THE PROBLEM: Go through the entries, filter for the word "agent", and copy every line that has it.

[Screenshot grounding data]
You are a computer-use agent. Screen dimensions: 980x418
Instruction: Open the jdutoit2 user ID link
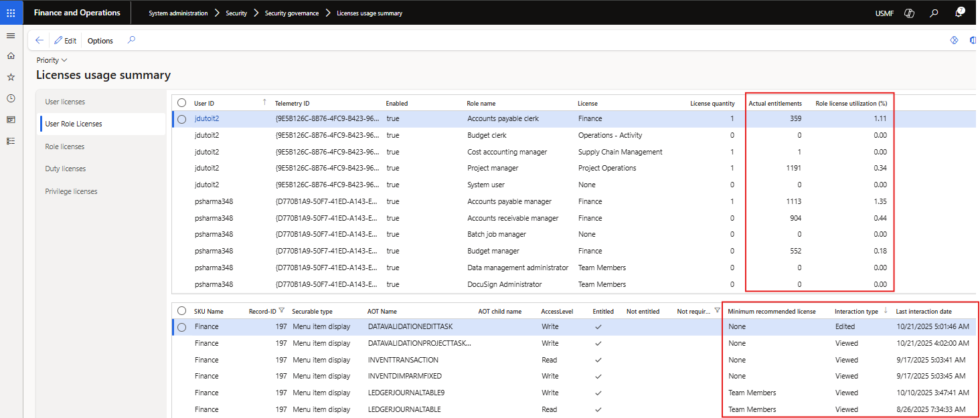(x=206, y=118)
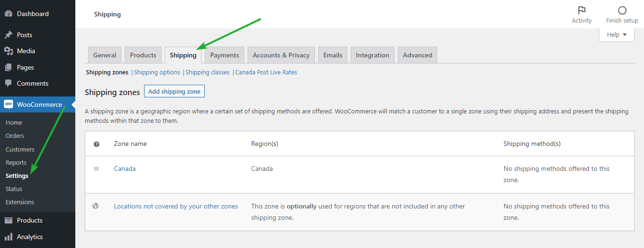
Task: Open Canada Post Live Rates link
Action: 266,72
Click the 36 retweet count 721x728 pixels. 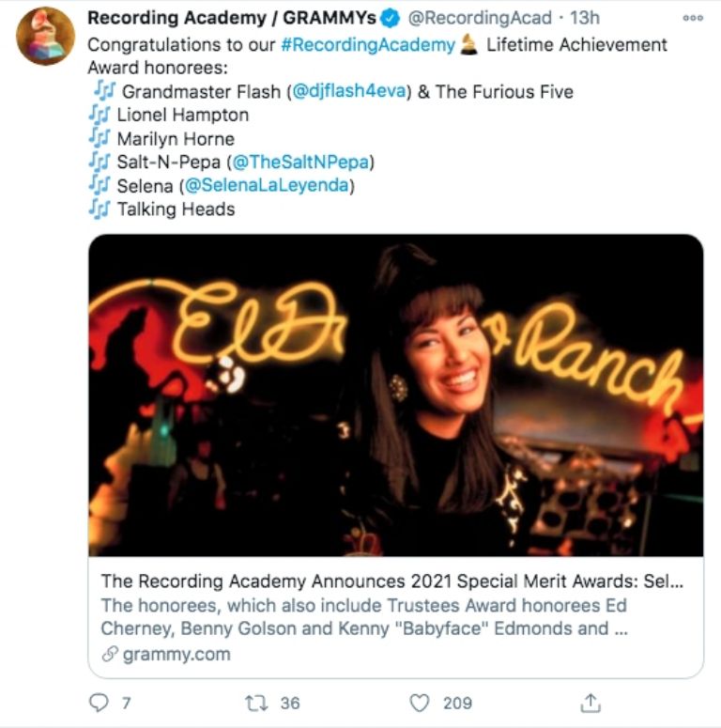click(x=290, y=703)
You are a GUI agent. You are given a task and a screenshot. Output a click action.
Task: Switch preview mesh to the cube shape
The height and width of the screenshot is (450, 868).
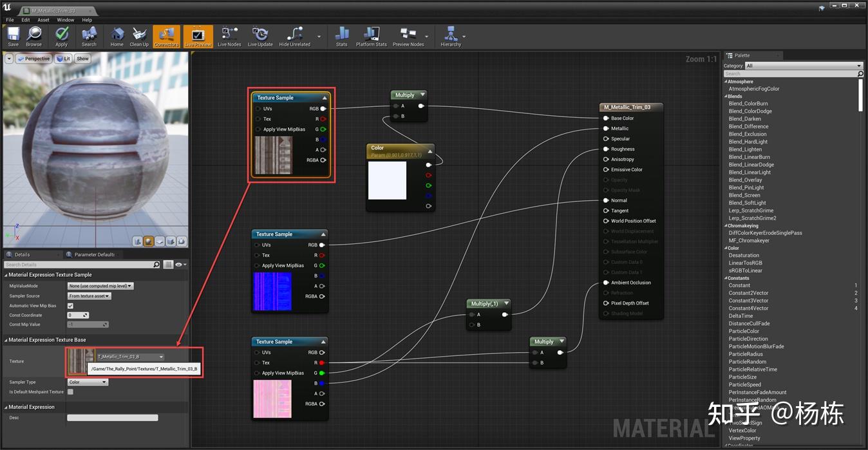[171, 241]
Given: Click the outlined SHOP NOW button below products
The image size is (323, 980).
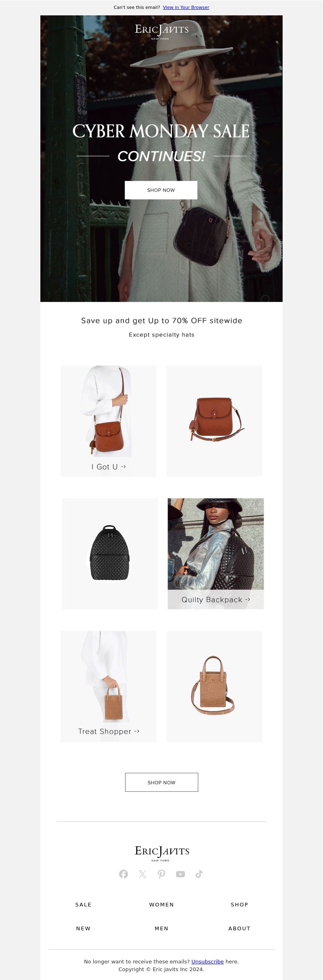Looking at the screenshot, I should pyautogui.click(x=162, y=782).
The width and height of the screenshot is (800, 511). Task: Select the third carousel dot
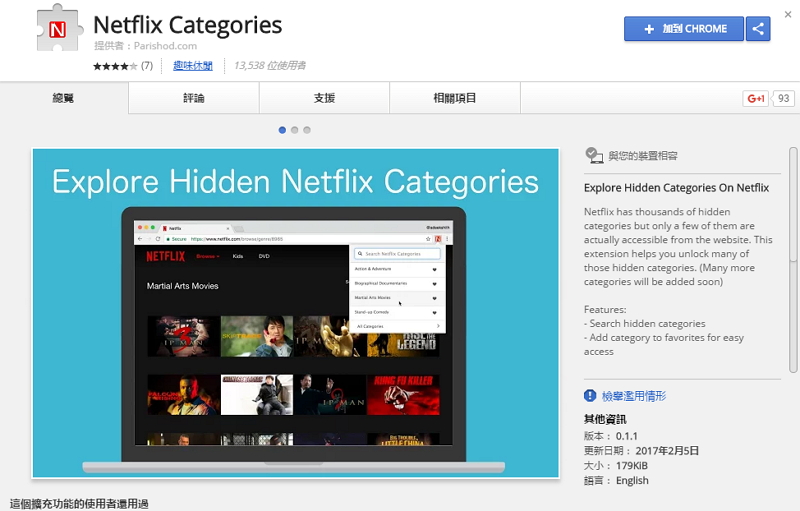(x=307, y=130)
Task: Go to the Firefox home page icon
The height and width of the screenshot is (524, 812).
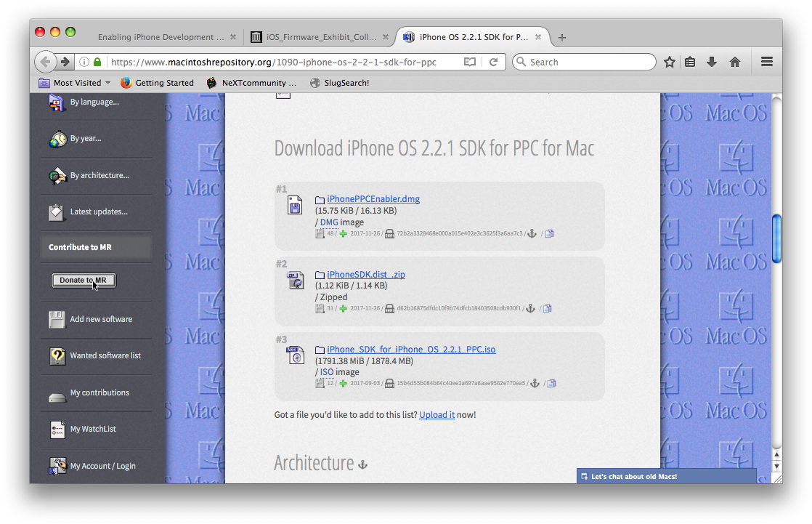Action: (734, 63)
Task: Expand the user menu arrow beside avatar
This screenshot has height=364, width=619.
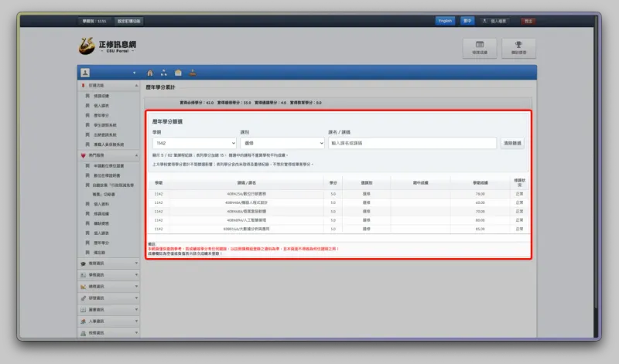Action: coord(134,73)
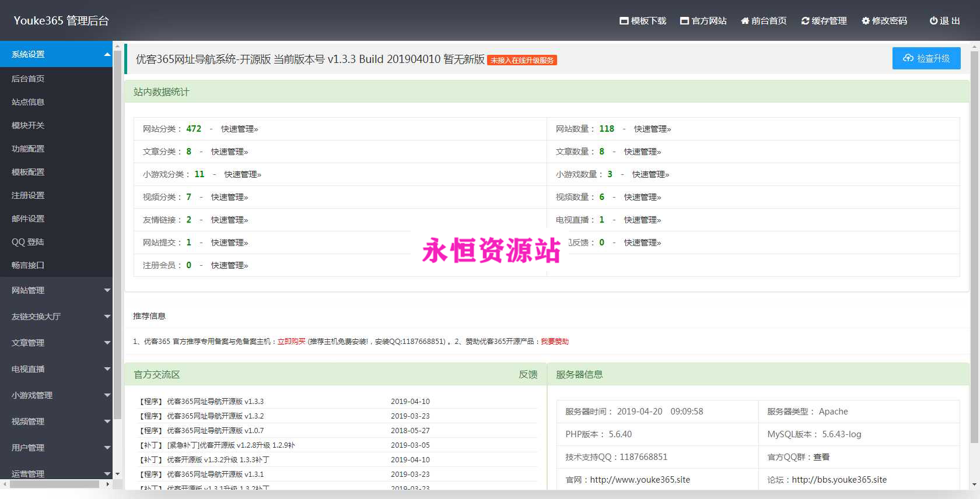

ANSWER FOR THIS EXERCISE:
You are a computer-use agent. Screen dimensions: 980x418
You are a GUI agent. You are given a task and a screenshot. Output a click action.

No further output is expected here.